Functional pathways represented across the VIP
The gene ontology terms for biological processes (GOBP) were automatically searched within each list of VIP which were uploaded by their official gene symbol. The Database for Annotation, Visualization and Integrated Discovery (DAVID) bioinformatics resource database (v6.7; http://david.abcc.ncifcrf.gov) was used, with Homo sapiens as background for mapping and enrichment analysis. The results were downloaded using the “Functional annotation clustering” option of the DAVID tool, and medium clustering stringency was selected to generate the functional groups across the genes based on a priori knowledge . For each term, the enrichment (E) score (measured by the geometric mean of the EASE score of all enriched annotations terms for each cluster) and the modified Fisher exact P-value were obtained. Altogether, E > 1.0 and P < 0.05 were considered to list the significantly top-enriched clusters of genes.
Commonalities across VIP between feed efficiency traits
To deduce the commonalities across the VIP retained for the different FE traits (RFI, FCR and FCRe), the free online VENNY tool [http://bioinfogp.cnb.csic.es/tools/venny/index.html] was used to handle each VIP by its corresponding gene name, and then, to edit VENN diagrams.
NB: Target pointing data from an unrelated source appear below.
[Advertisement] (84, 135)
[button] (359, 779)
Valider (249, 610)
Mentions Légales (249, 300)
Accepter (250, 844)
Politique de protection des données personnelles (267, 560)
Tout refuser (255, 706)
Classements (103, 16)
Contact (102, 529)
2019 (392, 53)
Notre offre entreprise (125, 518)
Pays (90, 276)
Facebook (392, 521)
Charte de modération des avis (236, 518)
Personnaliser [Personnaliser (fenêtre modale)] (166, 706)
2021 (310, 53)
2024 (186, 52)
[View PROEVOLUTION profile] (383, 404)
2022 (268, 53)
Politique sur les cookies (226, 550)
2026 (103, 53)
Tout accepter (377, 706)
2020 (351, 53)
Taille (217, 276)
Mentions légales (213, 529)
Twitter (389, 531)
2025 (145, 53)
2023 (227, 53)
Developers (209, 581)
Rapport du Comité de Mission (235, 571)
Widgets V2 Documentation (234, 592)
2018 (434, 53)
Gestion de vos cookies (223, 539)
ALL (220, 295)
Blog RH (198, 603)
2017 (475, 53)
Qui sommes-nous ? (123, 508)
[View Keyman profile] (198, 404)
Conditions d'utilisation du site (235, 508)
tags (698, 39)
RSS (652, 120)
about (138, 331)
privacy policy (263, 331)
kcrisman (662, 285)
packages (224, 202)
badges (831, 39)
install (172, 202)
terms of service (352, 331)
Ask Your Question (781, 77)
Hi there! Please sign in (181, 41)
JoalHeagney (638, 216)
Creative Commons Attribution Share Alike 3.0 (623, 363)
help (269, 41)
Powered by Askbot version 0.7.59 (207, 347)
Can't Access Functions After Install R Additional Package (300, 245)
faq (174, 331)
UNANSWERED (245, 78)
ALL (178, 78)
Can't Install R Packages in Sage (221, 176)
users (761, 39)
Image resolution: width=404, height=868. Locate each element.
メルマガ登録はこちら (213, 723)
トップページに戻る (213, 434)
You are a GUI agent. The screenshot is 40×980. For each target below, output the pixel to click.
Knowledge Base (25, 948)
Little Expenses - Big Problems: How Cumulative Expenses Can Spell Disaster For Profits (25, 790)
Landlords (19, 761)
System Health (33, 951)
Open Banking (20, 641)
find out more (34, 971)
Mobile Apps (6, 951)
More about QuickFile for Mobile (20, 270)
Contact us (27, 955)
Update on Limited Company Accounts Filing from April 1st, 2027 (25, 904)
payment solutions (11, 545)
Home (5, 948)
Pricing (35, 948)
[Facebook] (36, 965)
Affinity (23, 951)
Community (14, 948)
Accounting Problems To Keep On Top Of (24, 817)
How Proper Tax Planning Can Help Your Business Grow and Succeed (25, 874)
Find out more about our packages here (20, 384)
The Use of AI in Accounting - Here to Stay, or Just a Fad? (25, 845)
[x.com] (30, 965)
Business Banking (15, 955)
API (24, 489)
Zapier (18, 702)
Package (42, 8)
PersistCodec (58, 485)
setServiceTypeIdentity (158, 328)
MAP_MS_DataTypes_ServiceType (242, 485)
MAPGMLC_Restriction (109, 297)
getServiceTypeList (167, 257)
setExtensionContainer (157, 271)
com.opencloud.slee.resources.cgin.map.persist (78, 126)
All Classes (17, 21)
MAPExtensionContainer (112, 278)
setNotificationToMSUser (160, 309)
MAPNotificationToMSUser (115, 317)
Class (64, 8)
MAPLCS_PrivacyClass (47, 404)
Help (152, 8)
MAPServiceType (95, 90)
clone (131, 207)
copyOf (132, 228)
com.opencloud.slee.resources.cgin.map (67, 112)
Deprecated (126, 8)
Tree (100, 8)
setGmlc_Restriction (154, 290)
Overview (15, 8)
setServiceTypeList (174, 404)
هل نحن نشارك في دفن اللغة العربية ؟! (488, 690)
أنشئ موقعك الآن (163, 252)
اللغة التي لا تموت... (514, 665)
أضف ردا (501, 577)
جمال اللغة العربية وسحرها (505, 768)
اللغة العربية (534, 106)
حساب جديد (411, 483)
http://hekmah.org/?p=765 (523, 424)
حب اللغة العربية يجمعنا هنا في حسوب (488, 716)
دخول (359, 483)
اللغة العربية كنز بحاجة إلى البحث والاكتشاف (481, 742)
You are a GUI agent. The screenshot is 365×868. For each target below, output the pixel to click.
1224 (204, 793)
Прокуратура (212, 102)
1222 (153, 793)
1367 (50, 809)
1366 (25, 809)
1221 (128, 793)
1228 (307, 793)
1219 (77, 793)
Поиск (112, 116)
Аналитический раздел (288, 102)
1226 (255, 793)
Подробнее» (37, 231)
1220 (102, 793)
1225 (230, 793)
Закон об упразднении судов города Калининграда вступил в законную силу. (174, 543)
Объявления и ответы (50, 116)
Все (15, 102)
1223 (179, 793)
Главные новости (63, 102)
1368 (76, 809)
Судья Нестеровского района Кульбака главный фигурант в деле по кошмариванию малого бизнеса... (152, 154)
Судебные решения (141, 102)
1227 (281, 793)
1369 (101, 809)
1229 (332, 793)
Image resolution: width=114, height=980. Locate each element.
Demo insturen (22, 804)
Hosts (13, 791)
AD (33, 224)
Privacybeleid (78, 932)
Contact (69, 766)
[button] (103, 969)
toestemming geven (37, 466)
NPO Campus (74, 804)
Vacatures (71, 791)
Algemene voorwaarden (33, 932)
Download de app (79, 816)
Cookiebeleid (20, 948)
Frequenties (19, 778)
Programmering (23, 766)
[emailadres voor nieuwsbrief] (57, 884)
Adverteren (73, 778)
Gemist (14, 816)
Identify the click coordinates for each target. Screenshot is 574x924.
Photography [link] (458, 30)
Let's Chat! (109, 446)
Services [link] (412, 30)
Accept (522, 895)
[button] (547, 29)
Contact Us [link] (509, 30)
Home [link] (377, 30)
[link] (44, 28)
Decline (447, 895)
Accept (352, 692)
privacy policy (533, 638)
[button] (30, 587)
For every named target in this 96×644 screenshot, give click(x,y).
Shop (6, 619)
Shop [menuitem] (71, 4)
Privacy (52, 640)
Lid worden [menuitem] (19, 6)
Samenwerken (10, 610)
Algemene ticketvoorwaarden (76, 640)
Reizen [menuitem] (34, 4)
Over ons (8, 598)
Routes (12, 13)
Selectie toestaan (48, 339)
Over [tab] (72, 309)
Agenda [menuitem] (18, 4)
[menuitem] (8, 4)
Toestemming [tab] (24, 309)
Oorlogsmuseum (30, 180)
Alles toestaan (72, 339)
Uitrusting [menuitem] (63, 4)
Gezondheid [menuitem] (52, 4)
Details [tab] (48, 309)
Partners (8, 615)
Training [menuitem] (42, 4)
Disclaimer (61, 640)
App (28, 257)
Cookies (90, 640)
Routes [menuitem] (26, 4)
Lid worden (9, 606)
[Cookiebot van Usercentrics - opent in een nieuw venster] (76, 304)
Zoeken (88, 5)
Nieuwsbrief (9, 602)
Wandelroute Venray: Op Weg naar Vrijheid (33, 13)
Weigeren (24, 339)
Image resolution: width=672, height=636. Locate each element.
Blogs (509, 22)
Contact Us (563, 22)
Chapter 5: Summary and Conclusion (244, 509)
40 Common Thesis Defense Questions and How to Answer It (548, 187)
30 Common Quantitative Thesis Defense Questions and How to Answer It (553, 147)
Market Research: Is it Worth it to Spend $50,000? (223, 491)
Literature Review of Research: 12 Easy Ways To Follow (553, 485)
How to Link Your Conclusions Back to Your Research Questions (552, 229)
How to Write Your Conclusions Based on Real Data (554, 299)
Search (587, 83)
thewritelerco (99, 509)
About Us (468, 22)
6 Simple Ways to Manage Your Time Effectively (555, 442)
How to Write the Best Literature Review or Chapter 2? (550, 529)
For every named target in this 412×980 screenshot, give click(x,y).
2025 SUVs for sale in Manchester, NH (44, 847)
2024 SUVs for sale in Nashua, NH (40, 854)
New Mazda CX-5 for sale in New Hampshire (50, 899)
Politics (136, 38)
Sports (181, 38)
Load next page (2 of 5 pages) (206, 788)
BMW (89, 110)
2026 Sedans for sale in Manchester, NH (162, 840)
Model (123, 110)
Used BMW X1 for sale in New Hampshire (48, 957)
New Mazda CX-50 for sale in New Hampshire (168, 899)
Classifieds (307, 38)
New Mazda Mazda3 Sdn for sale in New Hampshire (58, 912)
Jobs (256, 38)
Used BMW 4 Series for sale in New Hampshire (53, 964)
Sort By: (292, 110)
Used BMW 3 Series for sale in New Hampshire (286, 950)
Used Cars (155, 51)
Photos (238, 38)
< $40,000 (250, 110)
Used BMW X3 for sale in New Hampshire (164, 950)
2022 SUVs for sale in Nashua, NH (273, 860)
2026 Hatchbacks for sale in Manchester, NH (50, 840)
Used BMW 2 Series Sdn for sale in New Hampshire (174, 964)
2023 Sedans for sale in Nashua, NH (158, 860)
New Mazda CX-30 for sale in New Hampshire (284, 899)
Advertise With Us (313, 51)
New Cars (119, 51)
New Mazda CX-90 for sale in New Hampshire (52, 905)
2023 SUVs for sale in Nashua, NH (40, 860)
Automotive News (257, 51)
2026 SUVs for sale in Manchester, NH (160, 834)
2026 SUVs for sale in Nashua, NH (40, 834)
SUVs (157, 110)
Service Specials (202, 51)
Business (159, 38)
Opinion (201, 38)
Quantitative real-time PCR (qPCR)
Expression levels of 24 target genes identified as common VIP for at least two FE traits and (or) participating to pathways judged as biologically-relevant for one FE trait, were further determined in the same longissimus muscle samples (n = 71) where microarrays data have been generated. The SmartChip Real-Time PCR system (Wafergen) available at the Human and Environmental Genomics (GEH) technological core facilities (Rennes, France), was used. Total RNA was extracted as described previously [4, 8]. First-strand cDNA synthesis was performed with 1 μg of total RNA used for microarray analysis, by using High Capacity RNA to cDNA Kit (Applied Biosystems, Foster City, USA). Primers (Additional file 7) were designed from porcine sequences available in Ensembl or NCBI databases using Primer Express® v3.0 software (Applied Biosystems). Detailed information on the primer sequences (forward and reverse) is provided in Additional file 4. Amplification reactions were carried out using LightCycler 480 SYBR Green 1 Master (Roche Diagnostics, Meylan, France) with a final cDNA concentration of 1 ng/μL and a primer concentration of 500 nM dispensed using the WaferGene SmartChip Multisample Nanodispenser. Amplification conditions were as follows: 5 min at 95 °C followed by 50 cycles of 30 s at 95 °C, 30 s at 60 °C and 30 s at 72 °C, followed by 15 s at 95 °C and 1 min at 60 °C. Specificity of the amplification products was checked by dissociation curve analysis. As stated by the GeNorm algorithm (https://genorm.cmgg.be/), RPL4 and TBP1 were identified as the most stable housekeeping genes among other tested reference genes, and were used to calculate the normalization factor (NF). For each gene, the normalized expression level N was calculated according to the formula: N = E-ΔCq (sample-calibrator)/NF where E was calculated from the slope of calibration curve, Cq was the quantification cycle, and the calibrator was a newly generated biological sample constituted by the pool of the 71 samples. For all studied genes, E was between 1.82 and 2.10.
Linear regression models
Differences in expression values of the 24 genes between low and high RFI groups were first evaluated using variance analysis (GLM procedure) for the effect of RFI line on the SAS software (SAS, Cary NC). Then, regression models on mRNA levels of these 24 genes were applied to determine the prediction accuracy for RFI, FCR and FCRe, respectively, considering RSQUARE selection (i.e., the independent variables that best predict the dependent variable by linear regression) or stepwise option (i.e., the variables are added one by one to the model). As recommended, P < 0.15 was used as threshold to retain significant variables in the stepwise regression model. Additional regression analyses were also performed using final BW as an explicative factor of FCR in supplement to expression levels of the target genes.
Availability of data and materials
The datasets analyzed in this study are available in the GEO subseries accession numbers (http://www.ncbi.nlm.nih.gov/geo/query/acc.cgi?acc = GSE47769 and GSE84092) repositories. All data generated during this study are included in this published article and its supplementary information files.
Average daily gain
Database for annotation, visualization and integrated discovery
Feed conversion ratio
Net energy-based feed conversion ratio
Gradient Tree Boosting
Principal component analysis
quantitative real-time polymerase chain reaction
Residual feed intake
Root mean square error (of prediction)
Very important variable in prediction
Koch RM, Swinger LA, Chambers D, Gregory KE. Efficiency of feed use in beef cattle. J Anim Sci. 1963;22:486–94.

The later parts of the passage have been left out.